From: H. Peter Anvin
Date: Tue Apr 25 2023 - 20:11:39 EST


On April 25, 2023 3:29:49 PM PDT, Dave Hansen <dave.hansen@xxxxxxxxx> wrote:
>On 4/25/23 14:05, Thomas Gleixner wrote:
>> The only consequence of looking at bit 0 of some random other leaf is
>> that all CPUs which run stop_this_cpu() issue WBINVD in parallel, which
>> is slow but should not be a fatal issue.
>>
>> Tony observed this is a 50% chance to hang, which means this is a timing
>> issue.
>
>I _think_ the system in question is a dual-socket Westmere. I don't see
>any obvious errata that we could pin this on:
>
>> https://www.intel.com/content/dam/www/public/us/en/documents/specification-updates/xeon-5600-specification-update.pdf
>
>Andi Kleen had an interesting theory. WBINVD is a pretty expensive
>operation. It's possible that it has some degenerative behavior when
>it's called on a *bunch* of CPUs all at once (which this path can do).

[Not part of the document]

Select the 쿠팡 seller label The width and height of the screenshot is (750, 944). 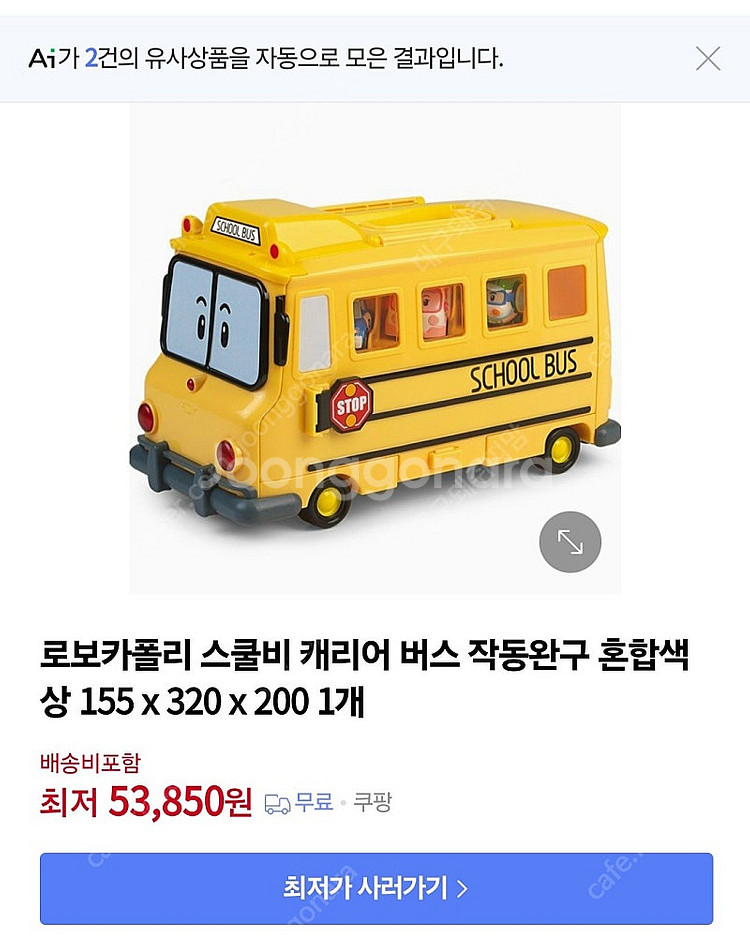(x=372, y=803)
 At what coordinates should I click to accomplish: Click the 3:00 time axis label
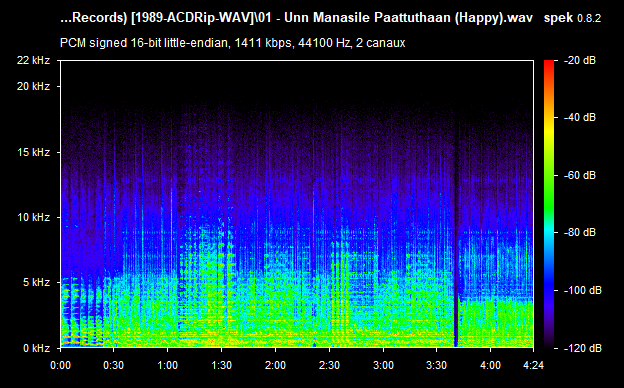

>If the instruction takes too long, it could trigger one of the CPU's
>internal lockup detectors and trigger a machine check. At that point,
>all hell breaks loose.
>
>I don't know the cache coherency protocol well enough to say for sure,
>but I wonder if there's a storm of cache coherency traffic as all those
>lines get written back. One of the CPUs gets starved from making enough
>forward progress and trips a CPU-internal watchdog.
>
>Andi also says that it _should_ log something in the machine check banks
>when this happens so there should be at least some kind of breadcrumb.
>
>Either way, I'm hoping this hand waving satiates tglx's morbid curiosity
>about hardware that came out from before I even worked at Intel. ;)

"Pretty expensive" doesn't really cover it. It is by far the longest time an x86 CPU can block out all outside events.